8-K 1 sppr8k_jan17.htm

UNITED STATES

SECURITIES AND EXCHANGE COMMISSION

WASHINGTON, DC 20549

FORM 8-K

CURRENT REPORT PURSUANT

TO SECTION 13 OR 15(D) OF THE

SECURITIES EXCHANGE ACT OF 1934

January 17, 2007

Date of report (Date of earliest event reported)

Supertel Hospitality, Inc.

(Exact Name of Registrant as Specified in Its Charter)

Virginia

(State or Other Jurisdiction of Incorporation)

0-25060

52-1889548

(Commission File Number)

(IRS Employer Identification No.)

 

 

309 North Fifth Street

 

Norfolk, NE

68701

(Address of Principal Executive Offices)

(Zip Code)

 

(402) 371-2520

(Registrant’s Telephone Number, Including Area Code)

(Former Name or Former Address, if Changed Since Last Report)
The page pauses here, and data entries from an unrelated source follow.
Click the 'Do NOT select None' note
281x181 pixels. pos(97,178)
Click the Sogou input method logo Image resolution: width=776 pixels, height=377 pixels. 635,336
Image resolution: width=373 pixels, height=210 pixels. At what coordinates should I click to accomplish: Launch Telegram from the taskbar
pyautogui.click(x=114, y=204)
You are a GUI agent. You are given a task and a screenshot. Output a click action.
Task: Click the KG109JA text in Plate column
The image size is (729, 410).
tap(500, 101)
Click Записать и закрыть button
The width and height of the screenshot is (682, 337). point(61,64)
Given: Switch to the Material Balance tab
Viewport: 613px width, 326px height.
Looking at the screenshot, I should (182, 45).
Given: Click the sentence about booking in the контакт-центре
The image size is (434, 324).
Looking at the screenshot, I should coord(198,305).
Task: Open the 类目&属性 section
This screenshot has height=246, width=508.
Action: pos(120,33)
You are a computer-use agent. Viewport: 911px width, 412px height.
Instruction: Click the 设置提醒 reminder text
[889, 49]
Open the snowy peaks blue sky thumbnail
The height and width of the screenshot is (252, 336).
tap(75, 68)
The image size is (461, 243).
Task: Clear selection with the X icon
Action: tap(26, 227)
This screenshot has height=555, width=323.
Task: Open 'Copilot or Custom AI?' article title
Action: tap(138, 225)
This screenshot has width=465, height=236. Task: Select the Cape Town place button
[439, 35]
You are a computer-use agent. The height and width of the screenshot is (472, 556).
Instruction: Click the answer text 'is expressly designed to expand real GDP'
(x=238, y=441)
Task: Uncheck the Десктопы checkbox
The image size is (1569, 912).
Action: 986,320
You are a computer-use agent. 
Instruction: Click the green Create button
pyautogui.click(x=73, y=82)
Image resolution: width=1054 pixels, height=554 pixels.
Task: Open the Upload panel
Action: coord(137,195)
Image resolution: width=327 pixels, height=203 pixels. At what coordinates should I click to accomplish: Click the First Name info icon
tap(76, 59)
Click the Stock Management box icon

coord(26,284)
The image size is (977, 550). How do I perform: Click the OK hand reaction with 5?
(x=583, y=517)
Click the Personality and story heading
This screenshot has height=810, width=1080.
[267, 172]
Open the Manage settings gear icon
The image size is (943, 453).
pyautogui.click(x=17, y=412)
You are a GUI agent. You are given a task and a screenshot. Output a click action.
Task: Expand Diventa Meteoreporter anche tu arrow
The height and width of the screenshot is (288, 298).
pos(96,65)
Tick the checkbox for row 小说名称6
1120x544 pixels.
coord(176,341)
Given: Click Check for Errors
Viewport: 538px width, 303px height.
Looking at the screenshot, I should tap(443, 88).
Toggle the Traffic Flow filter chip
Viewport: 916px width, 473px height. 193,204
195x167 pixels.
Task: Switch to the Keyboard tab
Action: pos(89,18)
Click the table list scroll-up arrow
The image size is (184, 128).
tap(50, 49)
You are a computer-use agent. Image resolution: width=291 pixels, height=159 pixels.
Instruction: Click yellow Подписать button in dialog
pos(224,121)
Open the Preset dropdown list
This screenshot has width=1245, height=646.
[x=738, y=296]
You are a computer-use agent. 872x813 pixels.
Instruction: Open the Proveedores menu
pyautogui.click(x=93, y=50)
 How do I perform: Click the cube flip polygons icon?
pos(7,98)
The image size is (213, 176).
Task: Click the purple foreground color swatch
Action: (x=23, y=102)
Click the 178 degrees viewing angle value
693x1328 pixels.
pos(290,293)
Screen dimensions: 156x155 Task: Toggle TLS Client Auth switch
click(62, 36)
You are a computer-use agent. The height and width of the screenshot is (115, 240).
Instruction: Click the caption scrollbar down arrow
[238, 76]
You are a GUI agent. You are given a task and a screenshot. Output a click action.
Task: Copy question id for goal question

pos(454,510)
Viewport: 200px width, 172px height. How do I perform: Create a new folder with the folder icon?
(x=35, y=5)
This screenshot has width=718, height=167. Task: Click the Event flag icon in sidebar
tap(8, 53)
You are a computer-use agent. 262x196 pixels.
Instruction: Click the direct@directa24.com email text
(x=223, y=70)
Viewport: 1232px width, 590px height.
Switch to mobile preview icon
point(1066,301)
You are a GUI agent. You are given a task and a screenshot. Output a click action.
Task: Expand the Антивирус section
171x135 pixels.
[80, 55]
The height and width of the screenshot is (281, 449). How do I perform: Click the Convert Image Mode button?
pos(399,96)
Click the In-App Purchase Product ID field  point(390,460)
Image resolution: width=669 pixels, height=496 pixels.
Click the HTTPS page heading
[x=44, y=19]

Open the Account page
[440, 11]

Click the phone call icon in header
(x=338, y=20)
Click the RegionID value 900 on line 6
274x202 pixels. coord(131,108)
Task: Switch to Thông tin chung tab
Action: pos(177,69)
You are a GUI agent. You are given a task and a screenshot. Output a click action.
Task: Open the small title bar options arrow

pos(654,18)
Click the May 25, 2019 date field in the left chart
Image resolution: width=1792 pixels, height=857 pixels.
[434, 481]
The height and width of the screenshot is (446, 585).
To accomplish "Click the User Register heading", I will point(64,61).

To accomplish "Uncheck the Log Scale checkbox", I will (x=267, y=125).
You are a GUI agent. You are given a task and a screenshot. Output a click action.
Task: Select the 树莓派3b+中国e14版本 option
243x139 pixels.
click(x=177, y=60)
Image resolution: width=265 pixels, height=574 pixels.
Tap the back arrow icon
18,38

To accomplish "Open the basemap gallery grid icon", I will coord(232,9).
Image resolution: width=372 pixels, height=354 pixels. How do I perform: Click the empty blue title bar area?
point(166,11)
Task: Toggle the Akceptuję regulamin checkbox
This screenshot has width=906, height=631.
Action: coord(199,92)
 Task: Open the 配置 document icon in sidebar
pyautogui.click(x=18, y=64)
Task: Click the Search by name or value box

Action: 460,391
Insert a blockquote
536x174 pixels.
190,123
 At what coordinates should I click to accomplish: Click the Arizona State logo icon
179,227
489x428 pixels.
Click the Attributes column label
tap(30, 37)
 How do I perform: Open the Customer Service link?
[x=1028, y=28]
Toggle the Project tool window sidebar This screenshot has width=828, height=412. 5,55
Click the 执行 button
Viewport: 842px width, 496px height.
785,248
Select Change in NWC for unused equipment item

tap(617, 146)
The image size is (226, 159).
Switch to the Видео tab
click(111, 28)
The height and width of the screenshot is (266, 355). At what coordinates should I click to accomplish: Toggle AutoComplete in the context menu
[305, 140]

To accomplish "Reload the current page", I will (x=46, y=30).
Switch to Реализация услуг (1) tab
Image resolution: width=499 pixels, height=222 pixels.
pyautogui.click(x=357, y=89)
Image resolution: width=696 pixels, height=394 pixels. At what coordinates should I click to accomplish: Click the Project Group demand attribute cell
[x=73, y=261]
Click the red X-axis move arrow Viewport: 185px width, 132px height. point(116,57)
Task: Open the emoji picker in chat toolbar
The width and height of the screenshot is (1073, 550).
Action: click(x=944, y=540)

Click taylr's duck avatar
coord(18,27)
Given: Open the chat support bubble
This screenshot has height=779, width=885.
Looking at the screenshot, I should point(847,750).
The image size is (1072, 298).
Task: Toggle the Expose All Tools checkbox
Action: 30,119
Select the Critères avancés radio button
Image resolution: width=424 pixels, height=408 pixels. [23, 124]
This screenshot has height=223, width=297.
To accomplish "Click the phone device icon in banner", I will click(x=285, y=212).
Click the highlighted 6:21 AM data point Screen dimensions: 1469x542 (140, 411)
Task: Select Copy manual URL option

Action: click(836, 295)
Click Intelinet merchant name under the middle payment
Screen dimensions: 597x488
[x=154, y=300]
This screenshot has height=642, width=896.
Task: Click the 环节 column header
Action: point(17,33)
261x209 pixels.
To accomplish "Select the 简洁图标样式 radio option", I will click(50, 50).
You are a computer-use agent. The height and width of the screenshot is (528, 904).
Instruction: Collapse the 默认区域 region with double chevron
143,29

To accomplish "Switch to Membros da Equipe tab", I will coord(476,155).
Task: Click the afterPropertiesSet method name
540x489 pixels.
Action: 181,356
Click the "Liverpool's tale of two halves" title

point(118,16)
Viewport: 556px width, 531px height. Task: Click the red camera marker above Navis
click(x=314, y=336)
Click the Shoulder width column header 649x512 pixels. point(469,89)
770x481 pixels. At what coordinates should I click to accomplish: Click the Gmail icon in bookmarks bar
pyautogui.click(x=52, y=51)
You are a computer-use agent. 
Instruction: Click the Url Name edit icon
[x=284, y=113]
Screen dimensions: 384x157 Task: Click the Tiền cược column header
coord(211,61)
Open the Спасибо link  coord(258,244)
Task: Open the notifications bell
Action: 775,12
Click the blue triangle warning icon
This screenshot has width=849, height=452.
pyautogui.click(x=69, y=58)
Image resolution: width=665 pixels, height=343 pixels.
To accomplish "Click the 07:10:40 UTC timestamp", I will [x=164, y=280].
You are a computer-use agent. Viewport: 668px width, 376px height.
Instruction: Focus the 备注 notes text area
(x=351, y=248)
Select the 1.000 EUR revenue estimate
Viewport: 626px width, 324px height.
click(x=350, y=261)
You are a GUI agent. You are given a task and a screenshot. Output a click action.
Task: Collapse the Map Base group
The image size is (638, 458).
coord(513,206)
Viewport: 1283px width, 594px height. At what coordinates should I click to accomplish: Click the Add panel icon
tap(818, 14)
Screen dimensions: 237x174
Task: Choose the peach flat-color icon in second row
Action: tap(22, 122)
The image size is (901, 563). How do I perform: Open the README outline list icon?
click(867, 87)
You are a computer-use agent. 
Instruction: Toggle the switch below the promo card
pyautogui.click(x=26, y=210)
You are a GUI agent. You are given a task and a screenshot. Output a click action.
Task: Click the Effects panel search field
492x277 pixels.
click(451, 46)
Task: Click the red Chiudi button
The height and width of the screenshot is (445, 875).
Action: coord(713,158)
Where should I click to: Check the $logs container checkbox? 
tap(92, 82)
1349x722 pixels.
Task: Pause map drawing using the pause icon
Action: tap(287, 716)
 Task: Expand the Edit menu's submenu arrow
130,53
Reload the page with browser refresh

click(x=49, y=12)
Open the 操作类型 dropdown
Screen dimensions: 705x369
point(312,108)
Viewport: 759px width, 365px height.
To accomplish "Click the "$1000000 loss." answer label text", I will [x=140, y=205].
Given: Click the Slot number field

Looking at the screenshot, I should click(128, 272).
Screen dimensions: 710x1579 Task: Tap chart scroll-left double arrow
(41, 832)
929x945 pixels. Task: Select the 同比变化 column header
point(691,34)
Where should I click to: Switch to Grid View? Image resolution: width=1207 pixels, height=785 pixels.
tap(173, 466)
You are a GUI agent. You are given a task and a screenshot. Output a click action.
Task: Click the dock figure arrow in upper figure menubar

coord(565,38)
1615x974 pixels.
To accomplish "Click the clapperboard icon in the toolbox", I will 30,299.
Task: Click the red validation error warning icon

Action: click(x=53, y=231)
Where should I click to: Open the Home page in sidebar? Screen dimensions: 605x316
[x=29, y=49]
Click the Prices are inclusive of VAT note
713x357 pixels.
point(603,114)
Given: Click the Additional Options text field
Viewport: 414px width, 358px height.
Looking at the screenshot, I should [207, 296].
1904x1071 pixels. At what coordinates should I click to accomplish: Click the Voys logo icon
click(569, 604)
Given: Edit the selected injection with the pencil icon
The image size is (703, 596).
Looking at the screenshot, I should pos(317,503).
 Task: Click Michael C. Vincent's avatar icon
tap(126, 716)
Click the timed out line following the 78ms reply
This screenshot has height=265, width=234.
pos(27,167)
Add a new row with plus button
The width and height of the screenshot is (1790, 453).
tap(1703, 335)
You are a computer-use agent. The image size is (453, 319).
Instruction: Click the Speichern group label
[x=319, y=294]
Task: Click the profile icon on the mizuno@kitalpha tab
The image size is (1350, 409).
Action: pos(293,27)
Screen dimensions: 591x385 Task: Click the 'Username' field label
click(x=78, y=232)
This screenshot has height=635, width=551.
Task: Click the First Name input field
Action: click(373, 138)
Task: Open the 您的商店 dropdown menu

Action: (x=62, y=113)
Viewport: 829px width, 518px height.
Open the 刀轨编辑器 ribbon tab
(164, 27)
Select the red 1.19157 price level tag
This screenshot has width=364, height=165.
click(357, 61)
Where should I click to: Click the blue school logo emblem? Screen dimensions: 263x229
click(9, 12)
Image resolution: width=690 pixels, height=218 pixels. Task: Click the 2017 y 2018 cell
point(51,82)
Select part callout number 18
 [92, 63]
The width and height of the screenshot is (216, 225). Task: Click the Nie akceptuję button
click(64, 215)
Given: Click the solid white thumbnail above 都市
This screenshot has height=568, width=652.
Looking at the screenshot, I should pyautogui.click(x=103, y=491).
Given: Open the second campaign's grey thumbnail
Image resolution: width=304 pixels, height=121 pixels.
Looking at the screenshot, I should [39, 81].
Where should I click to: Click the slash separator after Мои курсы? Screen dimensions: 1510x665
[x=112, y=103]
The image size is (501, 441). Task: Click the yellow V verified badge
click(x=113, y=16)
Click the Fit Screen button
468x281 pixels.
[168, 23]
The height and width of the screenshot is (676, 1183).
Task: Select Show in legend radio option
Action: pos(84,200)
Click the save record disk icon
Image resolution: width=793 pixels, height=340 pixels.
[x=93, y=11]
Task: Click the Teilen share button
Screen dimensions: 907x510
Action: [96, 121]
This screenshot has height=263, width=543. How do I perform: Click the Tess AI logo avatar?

Check the appropriate box below if the Form 8-K filing is intended to simultaneously satisfy the filing obligation of the registrant under any of the following provisions (see General Instruction A.2. below):

o Written communications pursuant to Rule 425 under the Securities Act (17 CFR 230.425)

o Soliciting material pursuant to Rule 14a-12 under the Exchange Act (17 CFR 240.14a-12)

o Pre-commencement communications pursuant to Rule 14d-2(b) under the Exchange Act (17 CFR 240.14d-2(b))

o Pre-commencement communications pursuant to Rule 13e-4(c) under the Exchange Act (17 CFR 240.13e-4(c))

 


Item 1.01. Entry into a Material Definitive Agreement.

On January 17, 2007, Supertel Limited Partnership, a limited partnership 97% owned by Supertel Hospitality, Inc., entered into a purchase agreement to purchase seven hotels from Musselman Hotels II, LLC. The purchase price for the hotels is $14,400,000, subject to downward adjustment for the hotels’ positive cash flows occurring from January 1, 2007 through the closing of the transaction. Supertel intends to fund the purchase price from new borrowings to be negotiated. The hotels are located in: Ashland, Kentucky (Days Inn); Brooks, Kentucky (Comfort Inn); Cave City, Kentucky (Quality Inn); Glasgow, Kentucky (Comfort Inn); Glasgow, Kentucky (Days Inn); Louisville, Kentucky (Comfort Suites); and Louisville, Kentucky (Sleep Inn). The closing of the transaction is expected to occur on July 2, 2007, and is subject to customary closing conditions including inspections (i.e., property and title surveys, environmental surveys and appraisals), accuracy of representations and warranties and compliance with covenants and obligations under the purchase agreement and obtaining satisfactory financing.

The purchase agreement for the seven hotels is attached hereto as Exhibit 2.1 and incorporated herein by reference.

Item 9.01. Financial Statements and Exhibits.

Exhibit 2.1

Purchase and Sale Agreement, dated January 17, 2007, between Supertel Limited Partnership and Musselman Hotels II, LLC.

 


SIGNATURES

Pursuant to the requirements of the Securities Exchange Act of 1934, the registrant has duly caused this report to be signed on its behalf by the undersigned hereunto duly authorized.

 

Supertel Hospitality, Inc.

 

 

 

 

Date: January 22, 2007

By: /s/ Donavon A. Heimes

 

Name: Donavon A. Heimes

 

Title: Chief Financial Officer, Treasurer and Secretary

 


EXHIBIT INDEX

Exhibit

Description

 

2.1

Purchase and Sale Agreement, dated January 17, 2007, between Supertel Limited Partnership and Musselman Hotels II, LLC.